→ **About this task**: Having located the line with "Viewport: 333px width, 173px height.", repeat it and all remaining lines of the records exactly. Pictures do not belong in the answer.

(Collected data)
• • • •
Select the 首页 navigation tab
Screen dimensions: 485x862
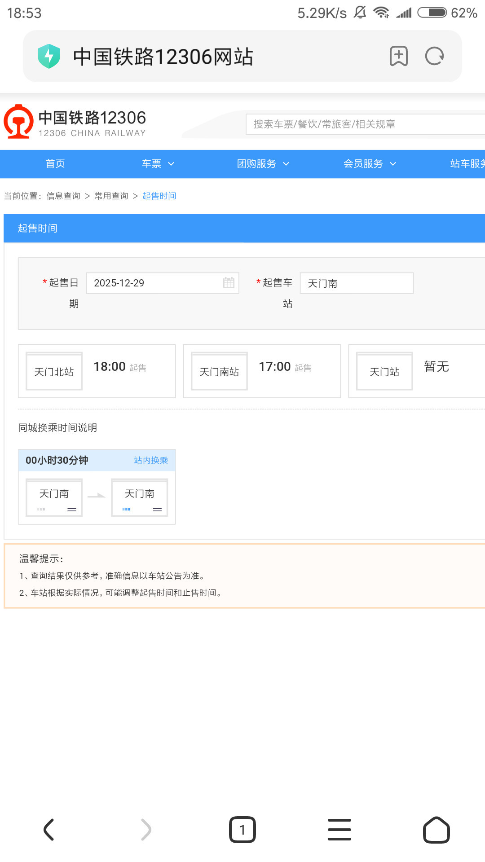[55, 164]
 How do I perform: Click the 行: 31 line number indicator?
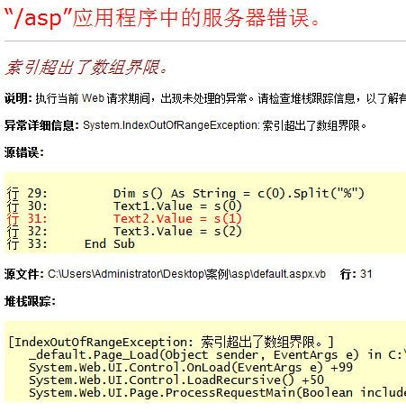356,274
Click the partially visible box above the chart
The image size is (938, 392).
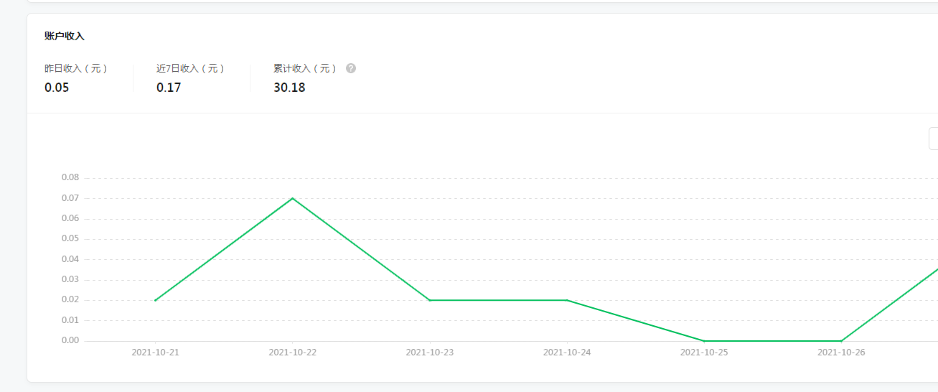(x=933, y=139)
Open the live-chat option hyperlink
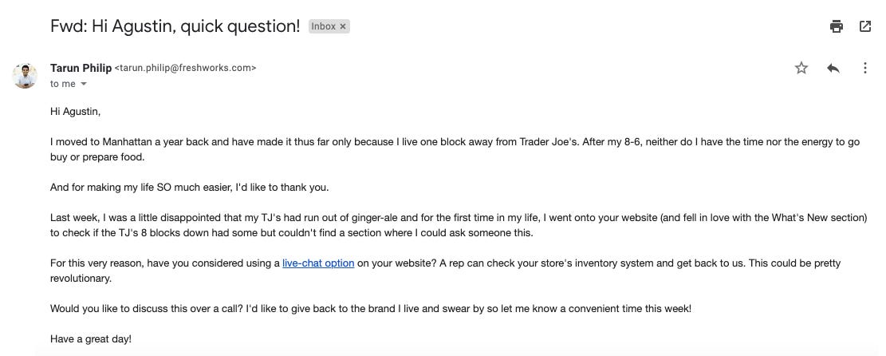 click(x=318, y=263)
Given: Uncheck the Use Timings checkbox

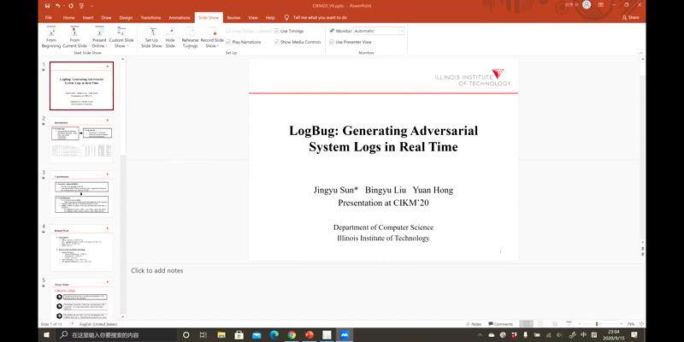Looking at the screenshot, I should pos(277,31).
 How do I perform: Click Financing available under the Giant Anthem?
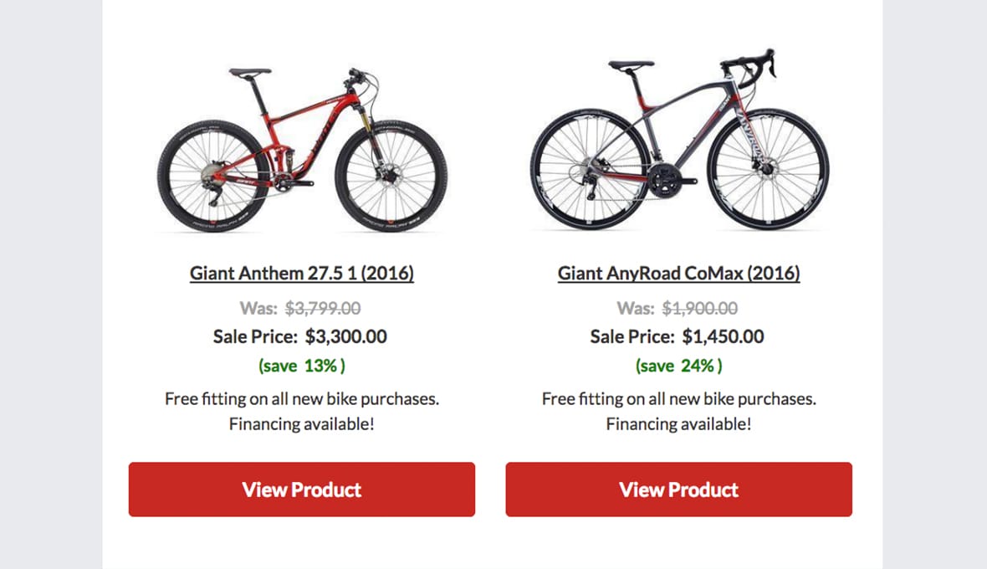[301, 424]
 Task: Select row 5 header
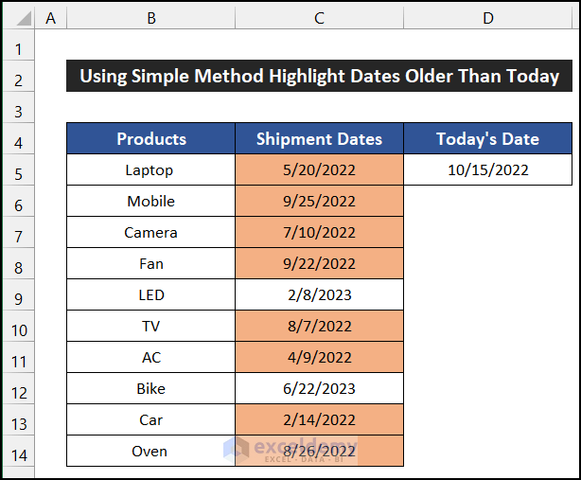(x=18, y=170)

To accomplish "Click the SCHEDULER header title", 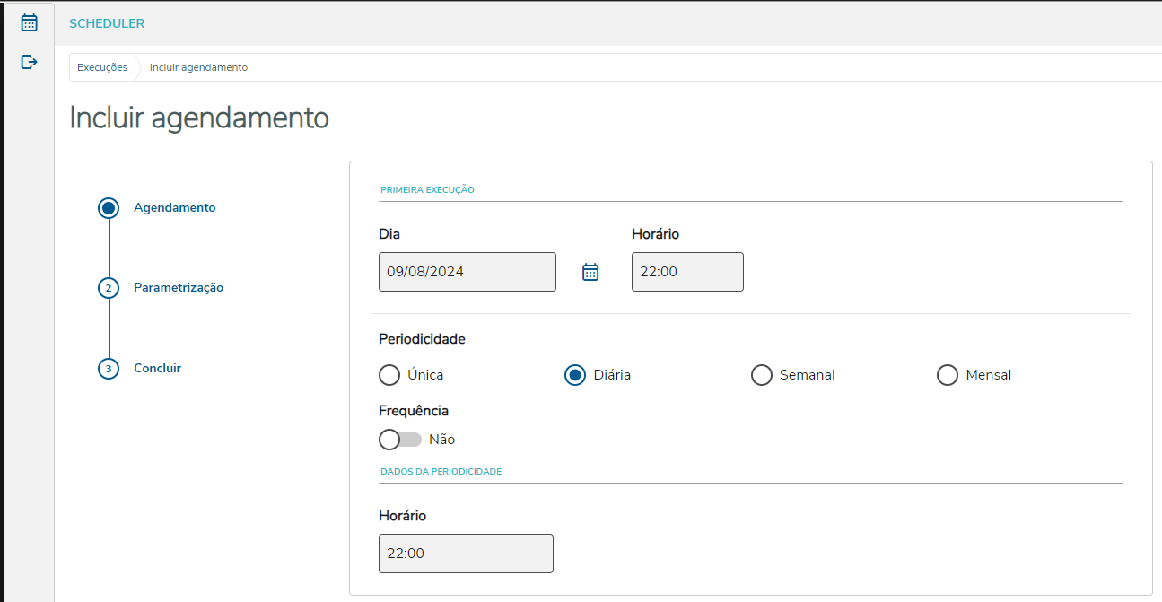I will (x=107, y=23).
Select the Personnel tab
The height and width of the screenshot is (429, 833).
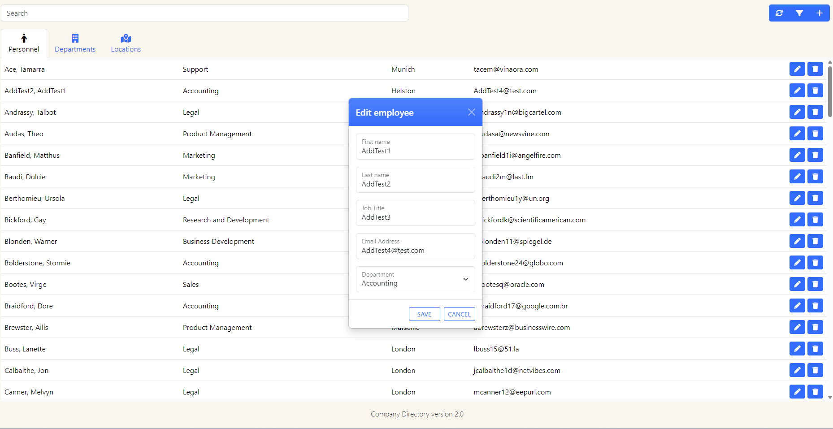pos(24,43)
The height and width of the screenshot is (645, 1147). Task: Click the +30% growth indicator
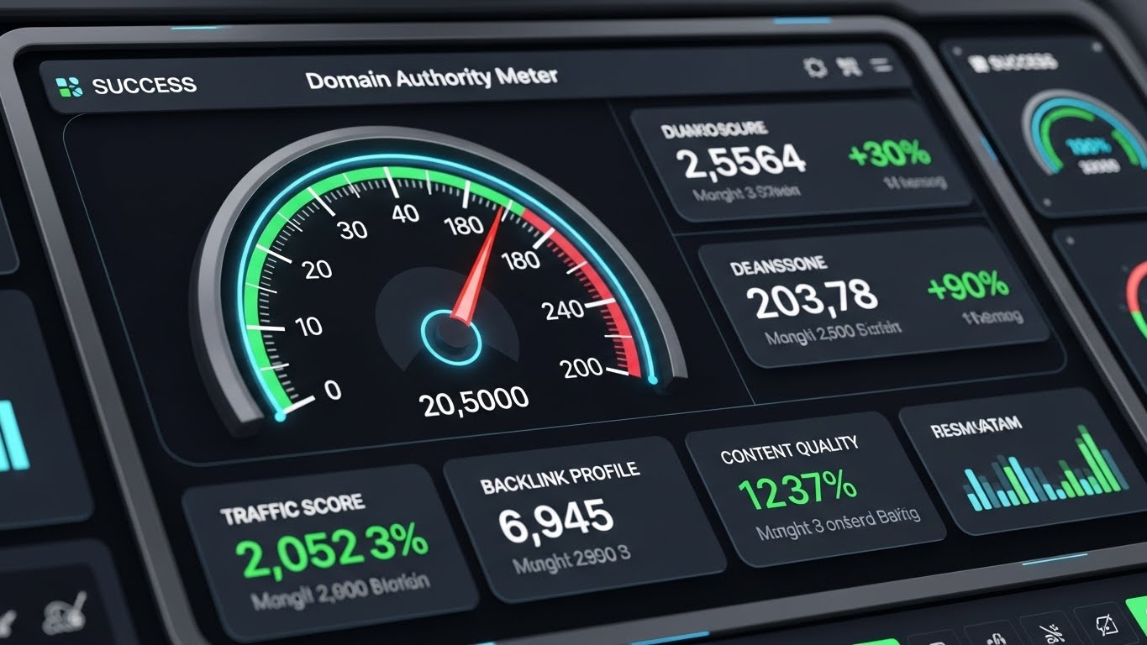(889, 154)
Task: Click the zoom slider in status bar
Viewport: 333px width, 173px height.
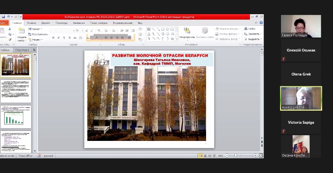Action: coord(235,155)
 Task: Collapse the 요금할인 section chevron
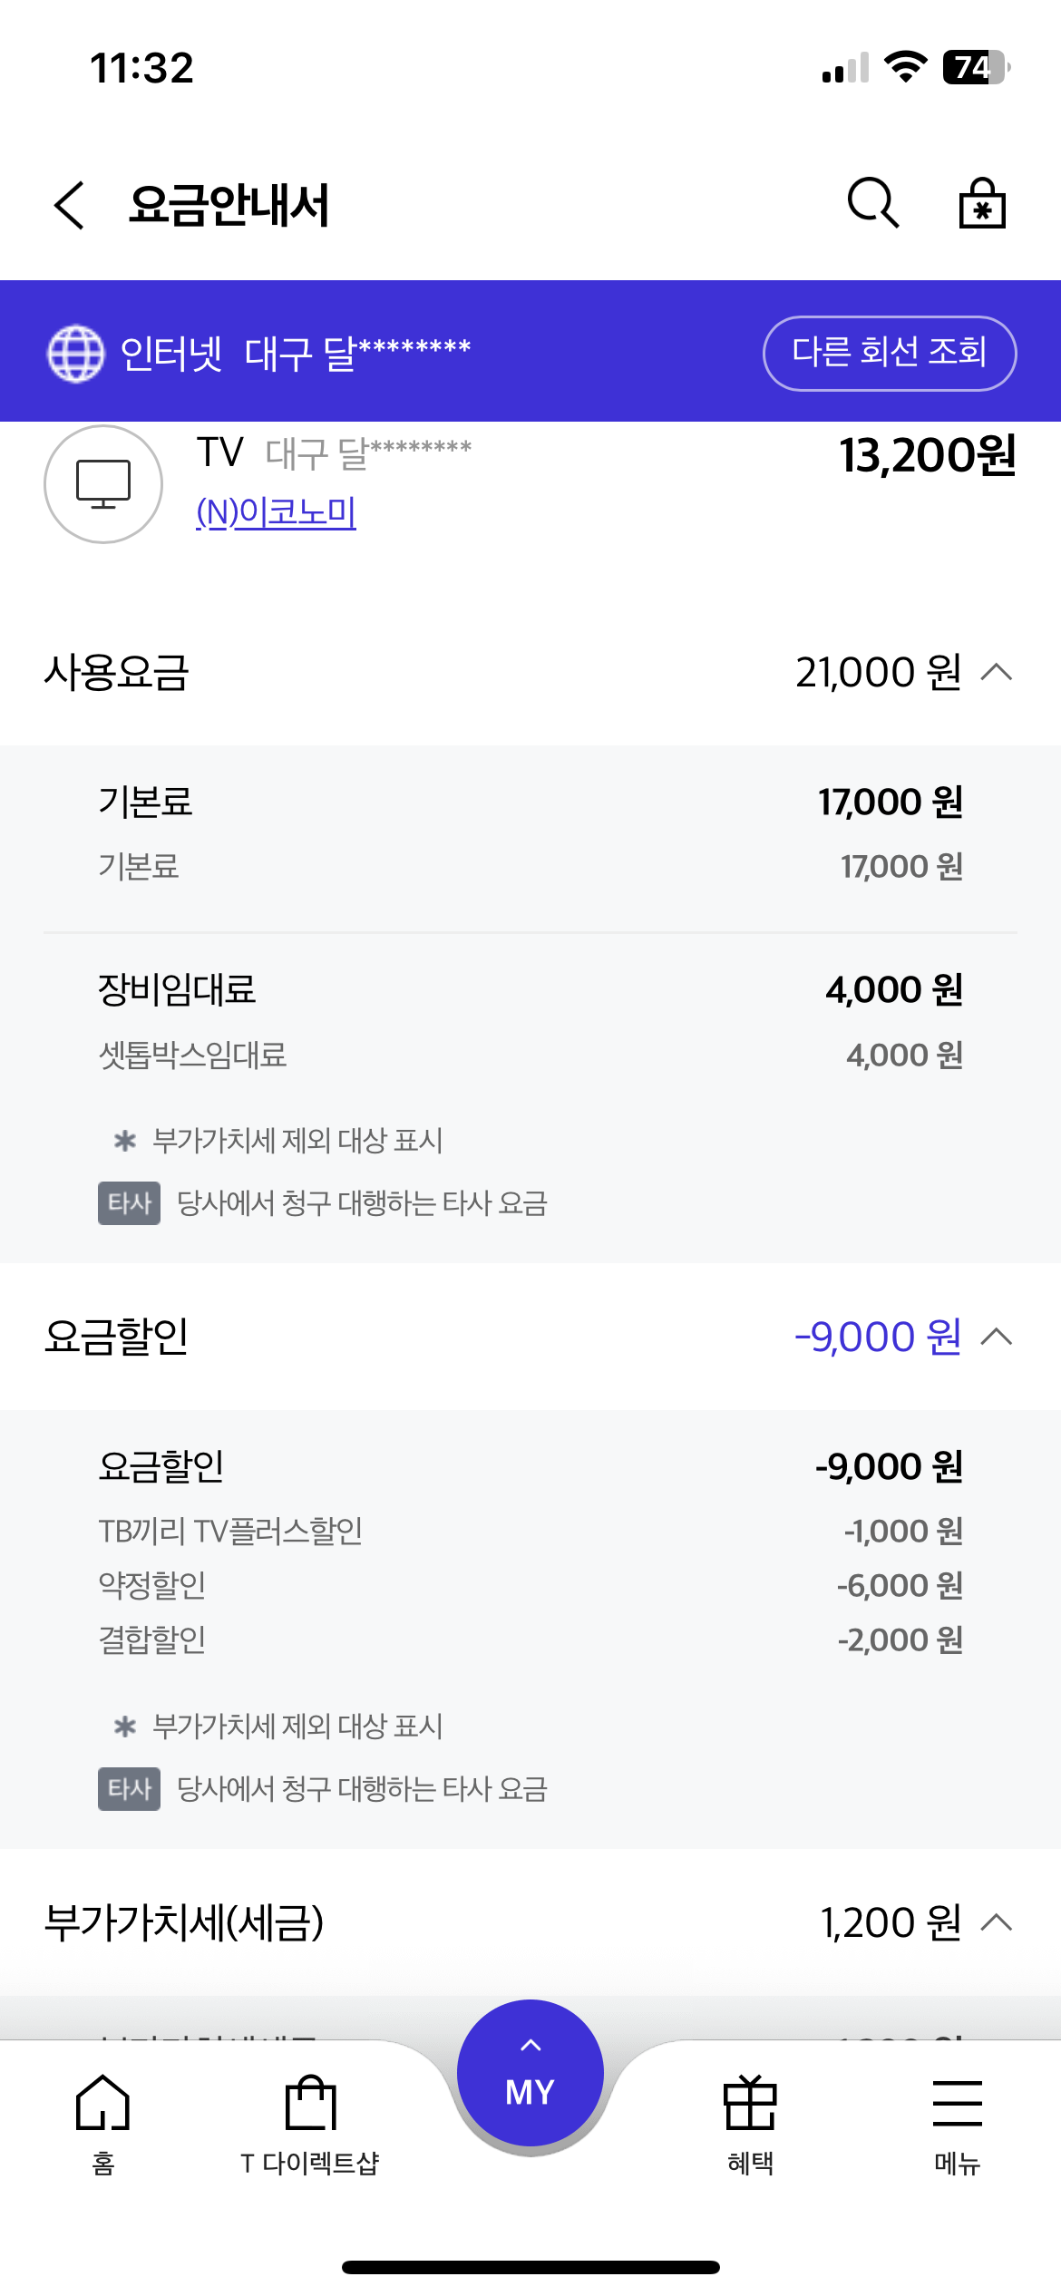point(997,1336)
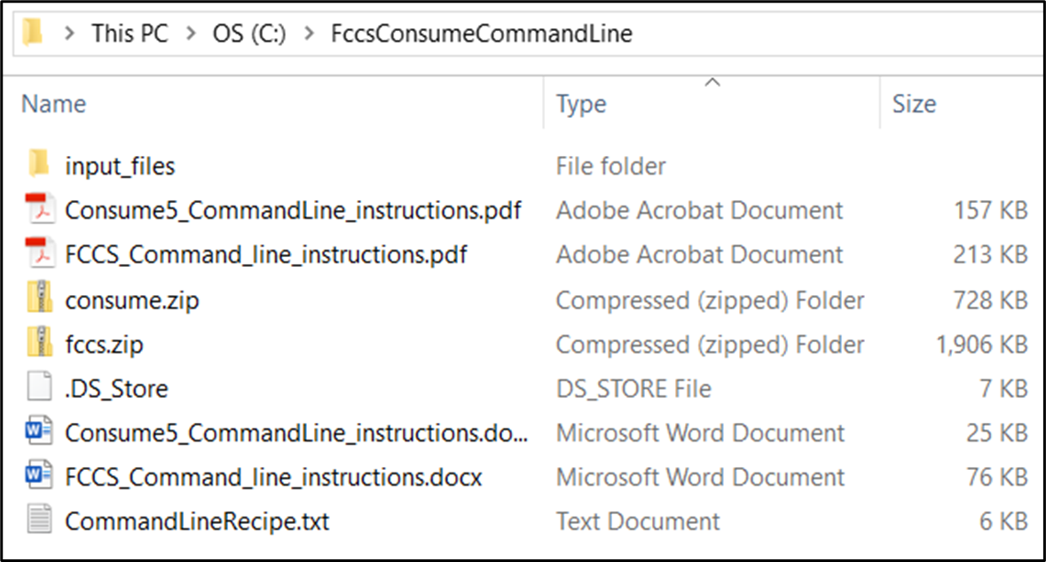Go to OS (C:) breadcrumb
The width and height of the screenshot is (1046, 562).
pyautogui.click(x=249, y=35)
• • • •
→ **Exercise response**:
Viewport: 333px width, 173px height.
Action: coord(235,155)
 Task: Collapse the 요금할인 section chevron
point(997,1336)
Go to OS (C:) breadcrumb
The width and height of the screenshot is (1046, 562).
pyautogui.click(x=249, y=35)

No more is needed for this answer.